[plt-scheme] v4 questions
Mark Engelberg wrote:
>> I looked at that, and what I see is a way to delay evaluation of
>> expressions in classes -- and that's an easy exercise using structs in
>> mzscheme. Imitating the first example in the chapter:
>
> As far as I know, the lazy keyword can be used for any immutable
> variable, and is not just limited to expressions in classes, but I
> can't readily find examples to prove that.
>
> As I recall from my brief time working with Scala, Scala's evaluation
> mechanism makes no distinction between variables and functions with no
> arguments, so if a variable is bound to such a thunk, it automatically
> evaluates when the variable is dereferenced. (In other words, typing
> thunk and thunk() is equivalent, although there's some extra syntax
> you can use to get at the actual thunk rather than auto-evaluating it
> if you absolutely need to). They do this so that if you want to
> change a class variable into an accessor method, you don't need to go
> making changes elsewhere in your program in the way the member
> variable is accessed.
>
> My guess is that the lazy keyword essentially binds the variable to a
> delay-like thunk, but no force is necessary because of the way all
> thunks are auto-evaluated.
I would expect that auto-forcing is implemented as (local) syntactic
sugar (perhaps informed by types) rather than a (global) burden on the
evaluator.
If that's the case, you can get the same effect in Scheme using macros:
#lang scheme/base
(require scheme/promise)
;; (define-lazy var:identifier rhs:expression)

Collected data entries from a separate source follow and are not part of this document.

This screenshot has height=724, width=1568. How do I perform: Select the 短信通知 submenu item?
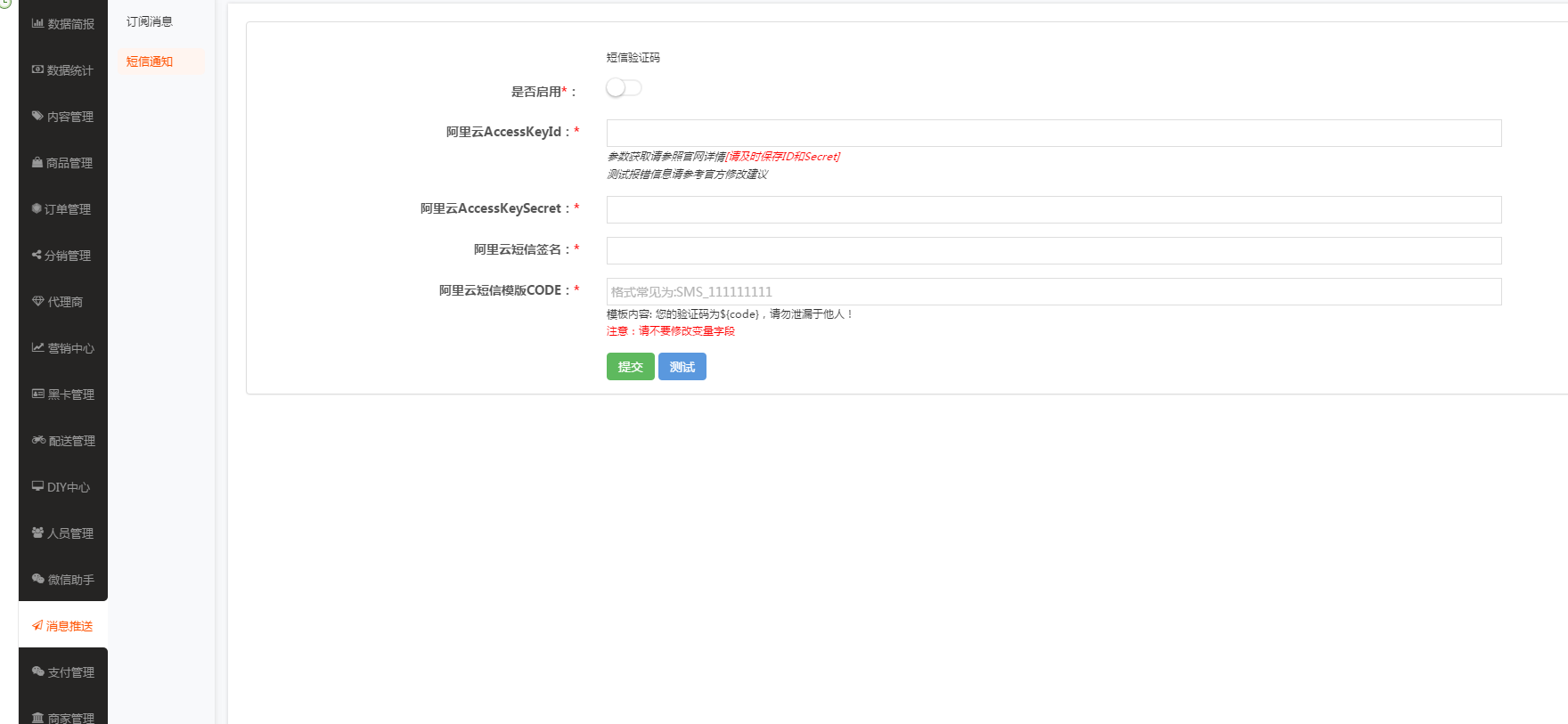click(x=150, y=61)
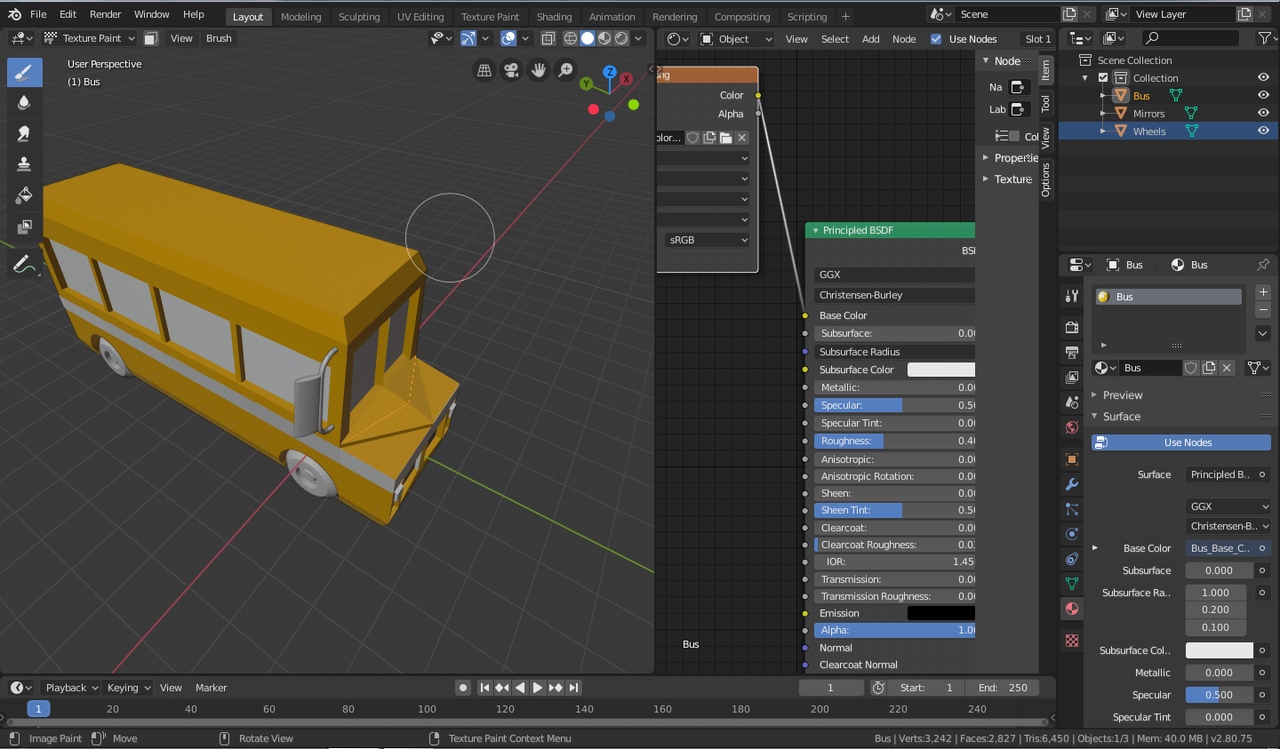Image resolution: width=1280 pixels, height=749 pixels.
Task: Switch to the Shading workspace tab
Action: click(553, 16)
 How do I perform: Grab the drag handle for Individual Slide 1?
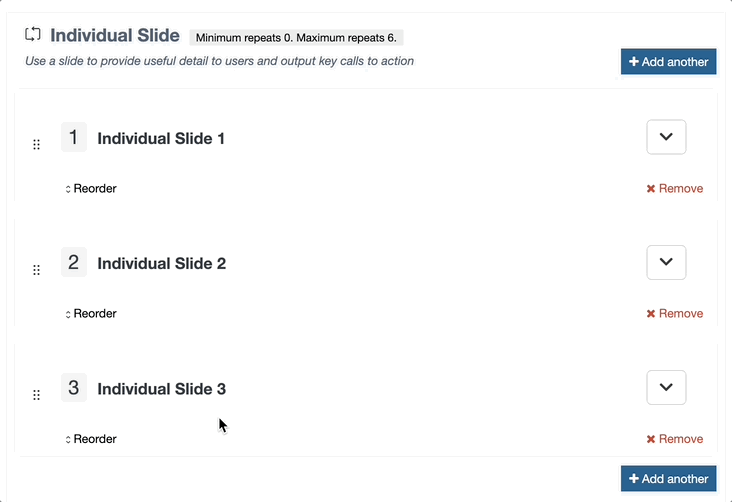pos(36,144)
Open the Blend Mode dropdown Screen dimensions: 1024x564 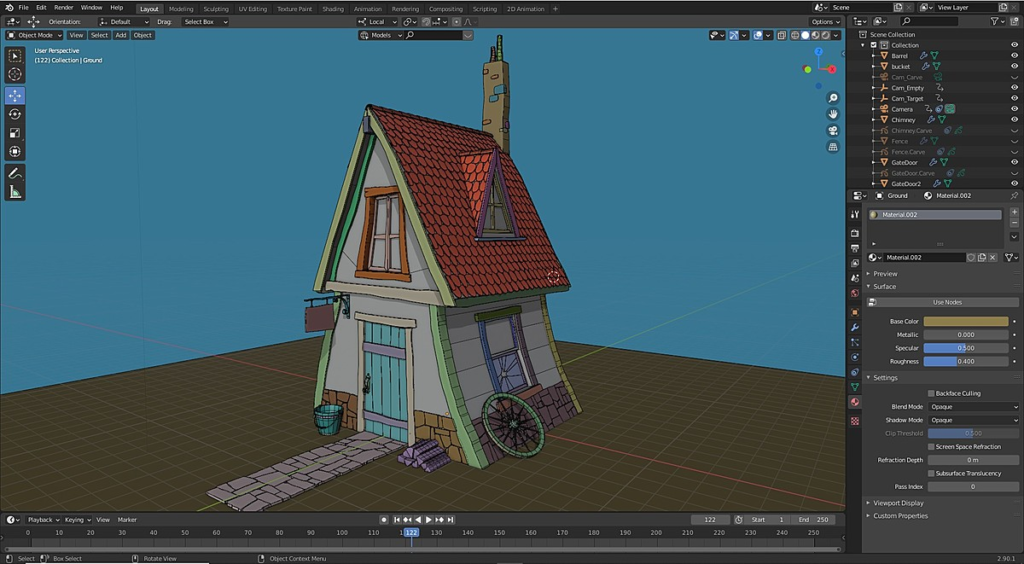click(x=973, y=407)
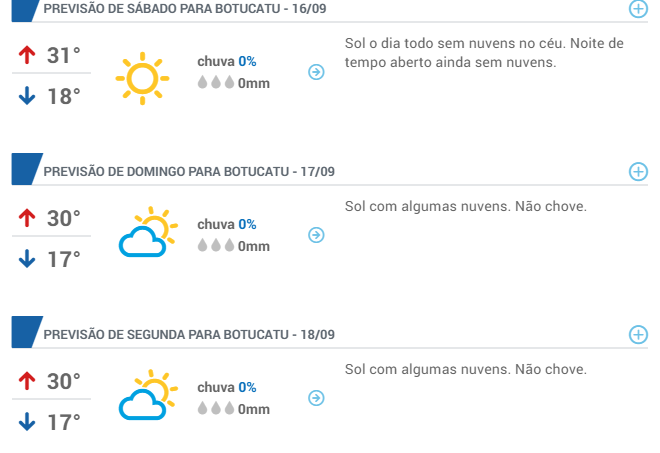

(define-syntax-rule (define-lazy var rhs)
(begin (define tmp (delay rhs))
(define-syntax var
(syntax-id-rules (set!)
[(set! var expr)
(set! tmp (delay expr))]
[(var . args)
((#%expression var) . args)]
[var
(force tmp)]))))
;; Example
(define-lazy x
(begin (display "evaluating x\n")
5))
(+ x x)
(define (change-it)
(set! x (begin (display "the new x\n") 10))
(display "about to compute x^2\n")
(* x x))
The 'define-lazy' macro creates a separate variable to hold the promise
and defines the given name as a macro that masquerades as a variable (it
can even be assigned to!) but implements the lazy semantics.
With a little more verbosity, you could write a different version that
disallowed mutation, or allowed access to the underlying promise.